What the task asks: Update the data from the line with "Viewport: 1500px width, 812px" through the end, swapping "Cube" for "Sphere" and leaving everything else as is. Don't include the pictures.

Exercise material:
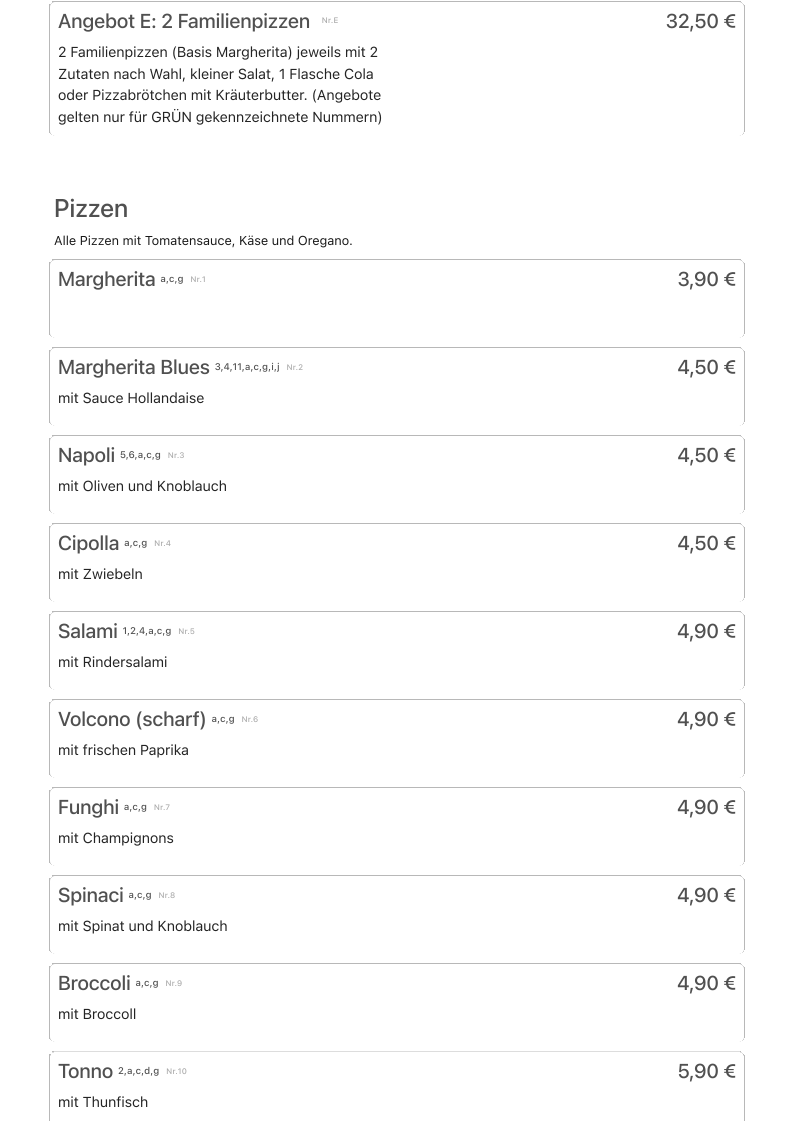Screen dimensions: 793x1122
Task: Click "mit Oliven und Knoblauch" description
Action: click(142, 486)
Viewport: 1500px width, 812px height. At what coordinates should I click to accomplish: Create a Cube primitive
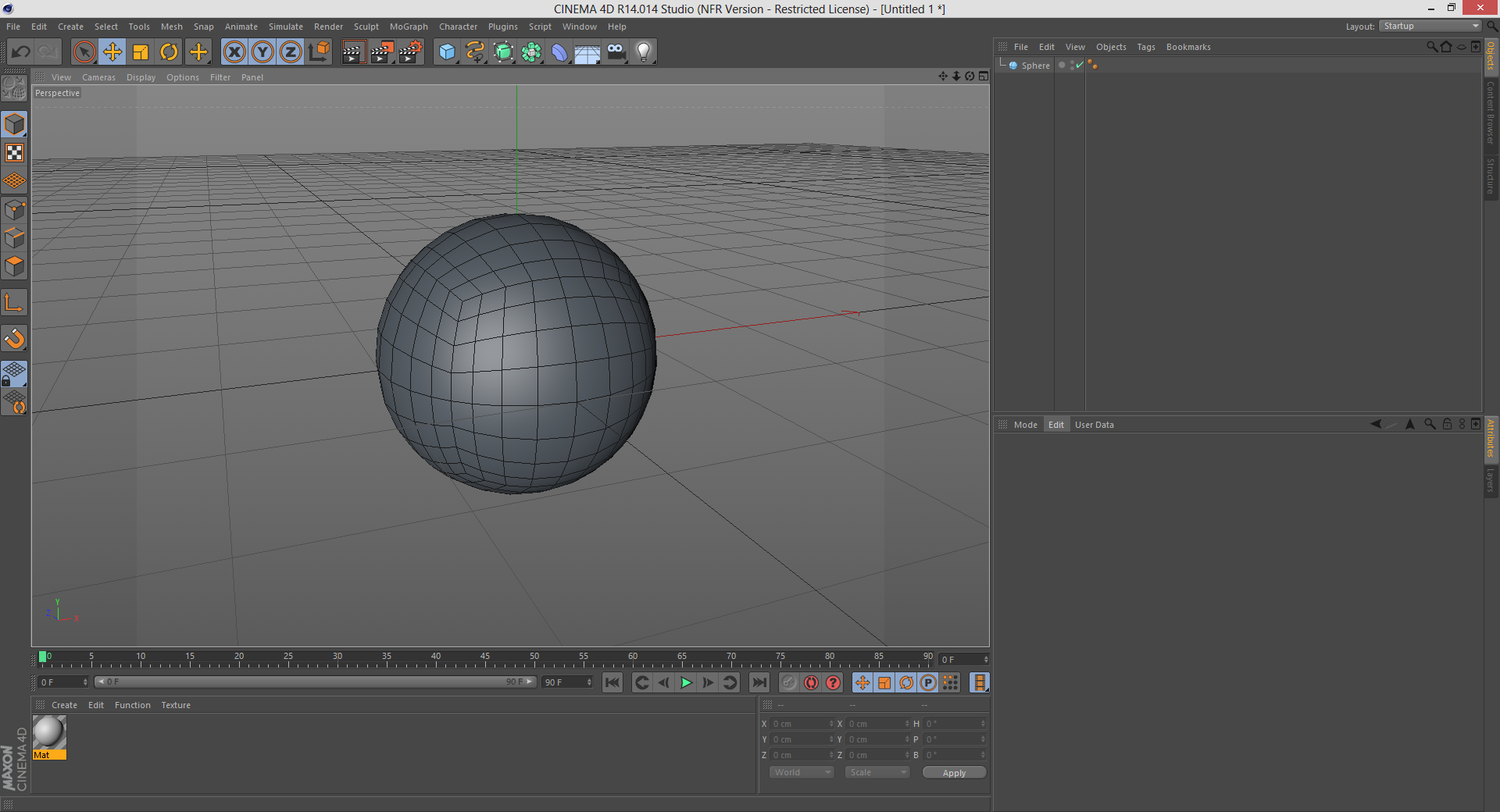coord(446,52)
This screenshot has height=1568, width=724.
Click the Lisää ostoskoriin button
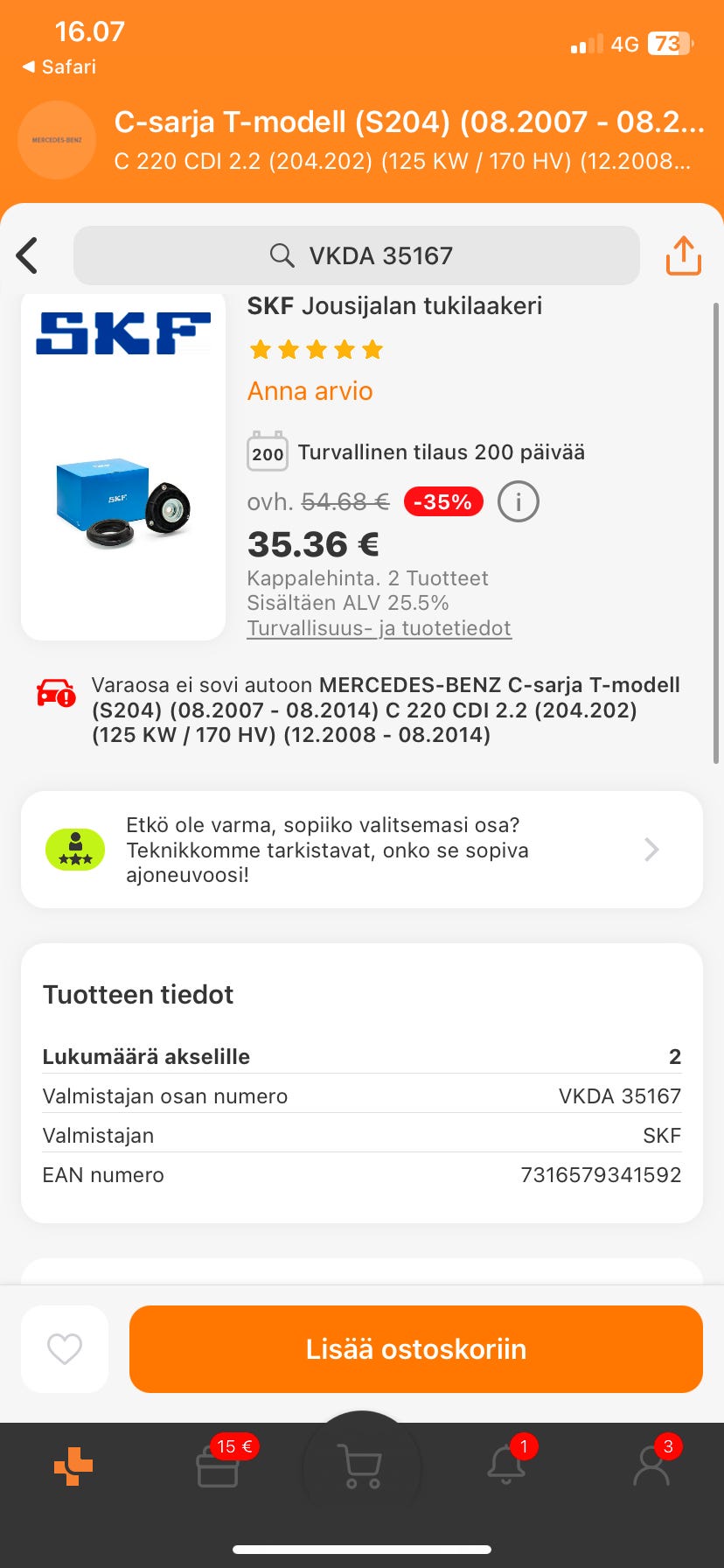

Exercise solution:
Viewport: 1500px width, 812px height. At what coordinates should I click to accomplish: Create a Sphere primitive
coord(446,52)
This screenshot has height=1568, width=724.
Click the Lisää ostoskoriin button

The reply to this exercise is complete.